Denver Arts + Technology Advancement is designed to improve access to cutting edge technology training, via lectures, workshops and artist residencies, for those who may not otherwise be able to afford them.
“We want to offer empowerment for creative activity,” Davis said. “One of the biggest problems is that there are so many brilliant minds out there that don't have the opportunities in this field.”
Their business model resembles that of la Societe des Artes et Technologies in Montreal — a nonprofit education and research institution with a heavy emphasis on the immersive technologies that occupy the intersection of art, science and technology.
Within five years, the group hopes to realize their vision of a 20,000 to 30,000 square foot, brick and mortar facility where they can offer kindergarten through 12th grade (and some adult) classes on improving technological literacy.
And they think Denver is the perfect place.
“Out of three million people you have a million millennials, which means they are all digital natives,” Bach said. “This stuff is not foreign to them and they are not going to be afraid of it."
Davis mentioned the resources available to startups in Denver.

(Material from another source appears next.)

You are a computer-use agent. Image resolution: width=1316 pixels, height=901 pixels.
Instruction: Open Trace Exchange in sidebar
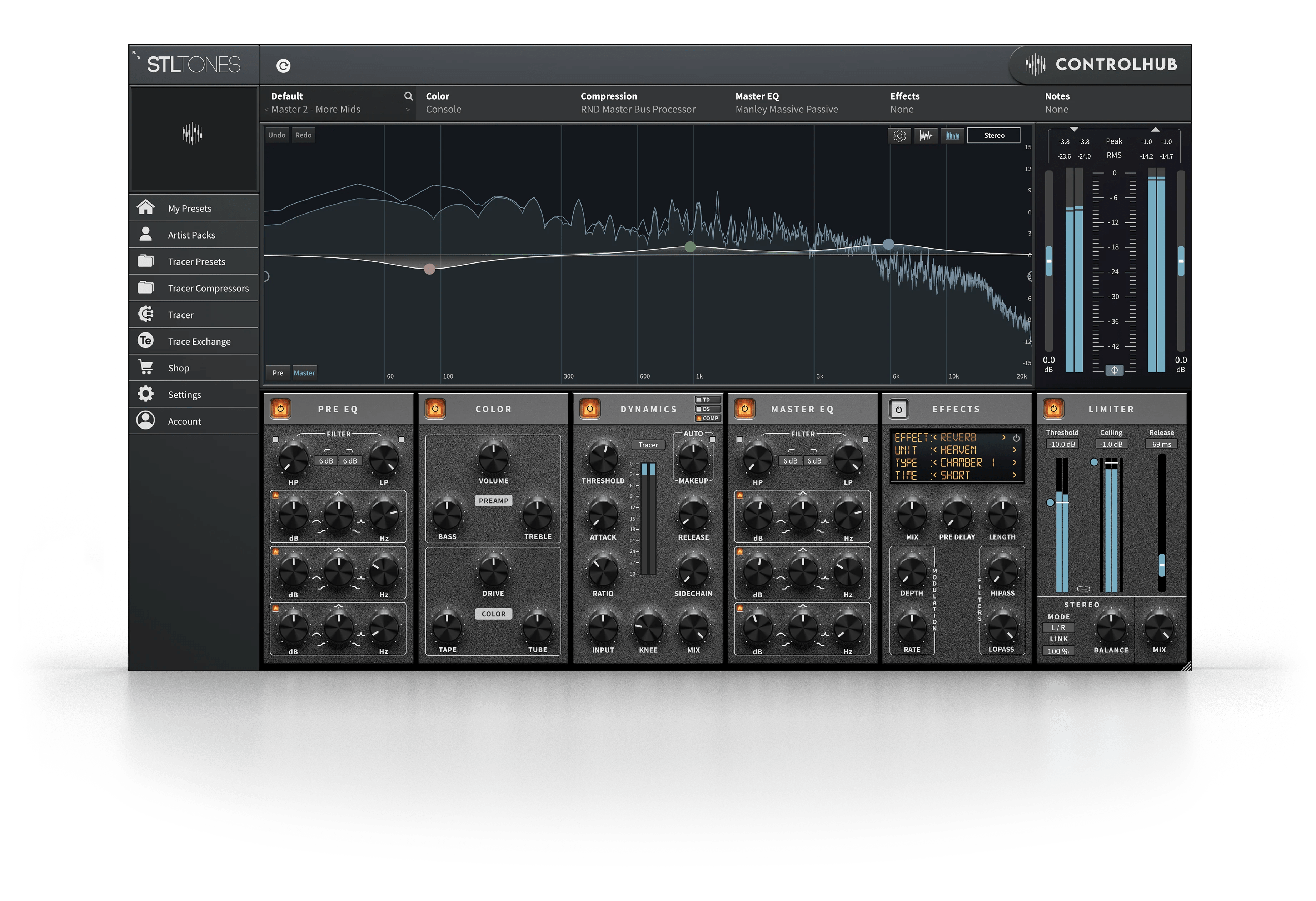pyautogui.click(x=199, y=341)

Alt Ethos works extensively with the Small Business Development Center and takes advantage of space and resources at the Commons on Champa.
But more broadly, the group says Denver’s unique mix of art and tech is what makes it so ideal.
“A lot of people haven't noticed how great the art is in Denver, on a national level or an international level,” Bach said. “They still pit it as a midwestern sort of place but there's that room for it to grow. That and the tech industry — put it all together and you have the perfect storm.”
Alt Ethos officially launched their website and company during Denver Startup Week. They are in the midst of planning a marketing campaign to recruit new clients, as well as a guerilla marketing campaign to give spontaneous art to Denver.